Problem requirements: Output all the data exactly.

Source data:
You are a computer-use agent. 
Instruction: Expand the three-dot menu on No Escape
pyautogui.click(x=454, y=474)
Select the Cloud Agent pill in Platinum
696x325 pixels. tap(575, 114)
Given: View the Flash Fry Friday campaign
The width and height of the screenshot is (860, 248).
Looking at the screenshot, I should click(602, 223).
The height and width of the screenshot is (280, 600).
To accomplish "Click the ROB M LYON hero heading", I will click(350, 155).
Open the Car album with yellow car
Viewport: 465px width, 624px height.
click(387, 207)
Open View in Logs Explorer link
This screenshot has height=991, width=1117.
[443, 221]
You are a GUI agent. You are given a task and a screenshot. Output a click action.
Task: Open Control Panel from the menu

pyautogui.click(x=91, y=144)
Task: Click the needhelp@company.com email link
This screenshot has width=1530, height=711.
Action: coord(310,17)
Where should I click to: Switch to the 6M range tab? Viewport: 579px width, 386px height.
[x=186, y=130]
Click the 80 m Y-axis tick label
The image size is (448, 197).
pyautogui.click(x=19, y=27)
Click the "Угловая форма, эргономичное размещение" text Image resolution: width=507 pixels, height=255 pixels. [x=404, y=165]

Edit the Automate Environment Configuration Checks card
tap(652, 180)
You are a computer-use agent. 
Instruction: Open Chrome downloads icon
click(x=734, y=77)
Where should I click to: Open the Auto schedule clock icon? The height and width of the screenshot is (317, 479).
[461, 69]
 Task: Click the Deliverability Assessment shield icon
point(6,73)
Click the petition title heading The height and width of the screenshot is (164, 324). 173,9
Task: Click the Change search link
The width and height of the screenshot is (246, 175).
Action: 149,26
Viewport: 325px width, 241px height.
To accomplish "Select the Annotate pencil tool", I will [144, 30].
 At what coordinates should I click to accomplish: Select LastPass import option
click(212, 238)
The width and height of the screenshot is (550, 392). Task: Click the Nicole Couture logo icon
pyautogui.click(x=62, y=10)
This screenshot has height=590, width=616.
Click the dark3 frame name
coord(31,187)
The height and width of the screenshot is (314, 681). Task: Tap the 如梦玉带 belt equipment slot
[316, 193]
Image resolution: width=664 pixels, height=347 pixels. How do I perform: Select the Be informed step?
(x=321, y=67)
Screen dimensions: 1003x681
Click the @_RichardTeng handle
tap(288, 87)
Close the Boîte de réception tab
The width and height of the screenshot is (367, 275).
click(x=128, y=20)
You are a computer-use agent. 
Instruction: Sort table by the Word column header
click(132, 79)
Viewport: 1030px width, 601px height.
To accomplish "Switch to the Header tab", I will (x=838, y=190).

Response:
You are a computer-use agent. 
Instruction: Expand the three-dot menu on No Escape
pyautogui.click(x=454, y=474)
Select the Cloud Agent pill in Platinum
696x325 pixels. tap(575, 114)
Given: View the Flash Fry Friday campaign
The width and height of the screenshot is (860, 248).
Looking at the screenshot, I should click(602, 223).
The height and width of the screenshot is (280, 600).
To accomplish "Click the ROB M LYON hero heading", I will click(350, 155).
Open the Car album with yellow car
Viewport: 465px width, 624px height.
click(387, 207)
Open View in Logs Explorer link
This screenshot has height=991, width=1117.
[443, 221]
You are a GUI agent. You are given a task and a screenshot. Output a click action.
Task: Open Control Panel from the menu

pyautogui.click(x=91, y=144)
Task: Click the needhelp@company.com email link
This screenshot has width=1530, height=711.
Action: coord(310,17)
Where should I click to: Switch to the 6M range tab? Viewport: 579px width, 386px height.
[x=186, y=130]
Click the 80 m Y-axis tick label
The image size is (448, 197).
pyautogui.click(x=19, y=27)
Click the "Угловая форма, эргономичное размещение" text Image resolution: width=507 pixels, height=255 pixels. [x=404, y=165]

Edit the Automate Environment Configuration Checks card
tap(652, 180)
You are a computer-use agent. 
Instruction: Open Chrome downloads icon
click(x=734, y=77)
Where should I click to: Open the Auto schedule clock icon? The height and width of the screenshot is (317, 479).
[461, 69]
 Task: Click the Deliverability Assessment shield icon
point(6,73)
Click the petition title heading The height and width of the screenshot is (164, 324). 173,9
Task: Click the Change search link
The width and height of the screenshot is (246, 175).
Action: 149,26
Viewport: 325px width, 241px height.
To accomplish "Select the Annotate pencil tool", I will [144, 30].
 At what coordinates should I click to accomplish: Select LastPass import option
click(212, 238)
The width and height of the screenshot is (550, 392). Task: Click the Nicole Couture logo icon
pyautogui.click(x=62, y=10)
This screenshot has height=590, width=616.
Click the dark3 frame name
coord(31,187)
The height and width of the screenshot is (314, 681). Task: Tap the 如梦玉带 belt equipment slot
[316, 193]
Image resolution: width=664 pixels, height=347 pixels. How do I perform: Select the Be informed step?
(x=321, y=67)
Screen dimensions: 1003x681
Click the @_RichardTeng handle
tap(288, 87)
Close the Boîte de réception tab
The width and height of the screenshot is (367, 275).
click(x=128, y=20)
You are a computer-use agent. 
Instruction: Sort table by the Word column header
click(132, 79)
Viewport: 1030px width, 601px height.
To accomplish "Switch to the Header tab", I will (x=838, y=190).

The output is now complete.